- Problem details:
Return every entry exactly as it is written in the listing.

- Input data:

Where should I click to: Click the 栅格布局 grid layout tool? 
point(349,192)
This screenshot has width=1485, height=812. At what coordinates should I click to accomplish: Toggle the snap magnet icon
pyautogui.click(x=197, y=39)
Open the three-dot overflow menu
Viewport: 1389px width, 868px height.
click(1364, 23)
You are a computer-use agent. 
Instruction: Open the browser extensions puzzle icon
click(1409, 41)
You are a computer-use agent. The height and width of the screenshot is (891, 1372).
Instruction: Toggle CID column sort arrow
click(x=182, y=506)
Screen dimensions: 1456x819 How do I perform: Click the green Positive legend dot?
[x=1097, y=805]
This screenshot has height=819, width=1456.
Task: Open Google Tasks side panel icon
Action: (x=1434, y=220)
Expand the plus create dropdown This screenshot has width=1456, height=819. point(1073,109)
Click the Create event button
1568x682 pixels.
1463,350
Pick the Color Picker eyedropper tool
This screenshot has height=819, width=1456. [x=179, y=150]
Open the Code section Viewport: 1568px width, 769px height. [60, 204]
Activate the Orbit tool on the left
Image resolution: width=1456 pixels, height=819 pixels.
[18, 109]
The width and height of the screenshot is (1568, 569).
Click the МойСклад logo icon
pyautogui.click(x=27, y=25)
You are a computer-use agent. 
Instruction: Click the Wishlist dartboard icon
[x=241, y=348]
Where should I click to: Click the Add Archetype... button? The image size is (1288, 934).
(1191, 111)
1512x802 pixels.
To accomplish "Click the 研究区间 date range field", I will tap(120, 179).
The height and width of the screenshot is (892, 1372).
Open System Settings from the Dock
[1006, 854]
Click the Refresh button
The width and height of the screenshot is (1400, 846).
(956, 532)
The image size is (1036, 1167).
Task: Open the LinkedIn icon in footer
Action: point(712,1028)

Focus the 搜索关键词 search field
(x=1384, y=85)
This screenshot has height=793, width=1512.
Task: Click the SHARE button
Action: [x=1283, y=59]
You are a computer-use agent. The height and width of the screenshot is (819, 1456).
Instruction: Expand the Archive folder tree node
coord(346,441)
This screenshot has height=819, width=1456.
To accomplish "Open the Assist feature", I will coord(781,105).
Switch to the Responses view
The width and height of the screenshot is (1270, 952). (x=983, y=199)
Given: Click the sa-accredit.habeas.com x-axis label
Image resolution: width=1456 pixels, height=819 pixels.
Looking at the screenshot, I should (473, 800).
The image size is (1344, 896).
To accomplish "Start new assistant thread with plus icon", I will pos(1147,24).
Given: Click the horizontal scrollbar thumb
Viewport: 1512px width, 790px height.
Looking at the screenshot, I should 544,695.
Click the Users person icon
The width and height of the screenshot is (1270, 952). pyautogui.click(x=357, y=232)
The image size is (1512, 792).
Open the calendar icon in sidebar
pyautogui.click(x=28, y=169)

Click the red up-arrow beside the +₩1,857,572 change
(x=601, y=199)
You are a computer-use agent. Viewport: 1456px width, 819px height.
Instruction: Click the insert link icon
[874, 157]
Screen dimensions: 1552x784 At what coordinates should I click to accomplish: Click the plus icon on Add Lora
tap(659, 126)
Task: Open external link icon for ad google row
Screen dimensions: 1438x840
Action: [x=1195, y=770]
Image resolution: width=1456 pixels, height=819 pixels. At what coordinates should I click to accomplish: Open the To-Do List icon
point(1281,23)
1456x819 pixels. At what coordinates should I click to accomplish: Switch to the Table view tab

- Response for this exercise:
Where should I click to: Click the 栅格布局 grid layout tool? 
point(349,192)
This screenshot has width=1485, height=812. At what coordinates should I click to accomplish: Toggle the snap magnet icon
pyautogui.click(x=197, y=39)
Open the three-dot overflow menu
Viewport: 1389px width, 868px height.
click(1364, 23)
You are a computer-use agent. 
Instruction: Open the browser extensions puzzle icon
click(1409, 41)
You are a computer-use agent. The height and width of the screenshot is (891, 1372).
Instruction: Toggle CID column sort arrow
click(x=182, y=506)
Screen dimensions: 1456x819 How do I perform: Click the green Positive legend dot?
[x=1097, y=805]
This screenshot has height=819, width=1456.
Task: Open Google Tasks side panel icon
Action: (x=1434, y=220)
Expand the plus create dropdown This screenshot has width=1456, height=819. point(1073,109)
Click the Create event button
1568x682 pixels.
1463,350
Pick the Color Picker eyedropper tool
This screenshot has height=819, width=1456. [x=179, y=150]
Open the Code section Viewport: 1568px width, 769px height. [60, 204]
Activate the Orbit tool on the left
Image resolution: width=1456 pixels, height=819 pixels.
[18, 109]
The width and height of the screenshot is (1568, 569).
Click the МойСклад logo icon
pyautogui.click(x=27, y=25)
You are a computer-use agent. 
Instruction: Click the Wishlist dartboard icon
[x=241, y=348]
Where should I click to: Click the Add Archetype... button? The image size is (1288, 934).
(1191, 111)
1512x802 pixels.
To accomplish "Click the 研究区间 date range field", I will tap(120, 179).
The height and width of the screenshot is (892, 1372).
Open System Settings from the Dock
[1006, 854]
Click the Refresh button
The width and height of the screenshot is (1400, 846).
(956, 532)
The image size is (1036, 1167).
Task: Open the LinkedIn icon in footer
Action: point(712,1028)

Focus the 搜索关键词 search field
(x=1384, y=85)
This screenshot has height=793, width=1512.
Task: Click the SHARE button
Action: [x=1283, y=59]
You are a computer-use agent. The height and width of the screenshot is (819, 1456).
Instruction: Expand the Archive folder tree node
coord(346,441)
This screenshot has height=819, width=1456.
To accomplish "Open the Assist feature", I will coord(781,105).
Switch to the Responses view
The width and height of the screenshot is (1270, 952). (x=983, y=199)
Given: Click the sa-accredit.habeas.com x-axis label
Image resolution: width=1456 pixels, height=819 pixels.
Looking at the screenshot, I should (473, 800).
The image size is (1344, 896).
To accomplish "Start new assistant thread with plus icon", I will pos(1147,24).
Given: Click the horizontal scrollbar thumb
Viewport: 1512px width, 790px height.
Looking at the screenshot, I should 544,695.
Click the Users person icon
The width and height of the screenshot is (1270, 952). pyautogui.click(x=357, y=232)
The image size is (1512, 792).
Open the calendar icon in sidebar
pyautogui.click(x=28, y=169)

Click the red up-arrow beside the +₩1,857,572 change
(x=601, y=199)
You are a computer-use agent. Viewport: 1456px width, 819px height.
Instruction: Click the insert link icon
[874, 157]
Screen dimensions: 1552x784 At what coordinates should I click to accomplish: Click the plus icon on Add Lora
tap(659, 126)
Task: Open external link icon for ad google row
Screen dimensions: 1438x840
Action: [x=1195, y=770]
Image resolution: width=1456 pixels, height=819 pixels. At what coordinates should I click to accomplish: Open the To-Do List icon
point(1281,23)
1456x819 pixels. At what coordinates should I click to accomplish: Switch to the Table view tab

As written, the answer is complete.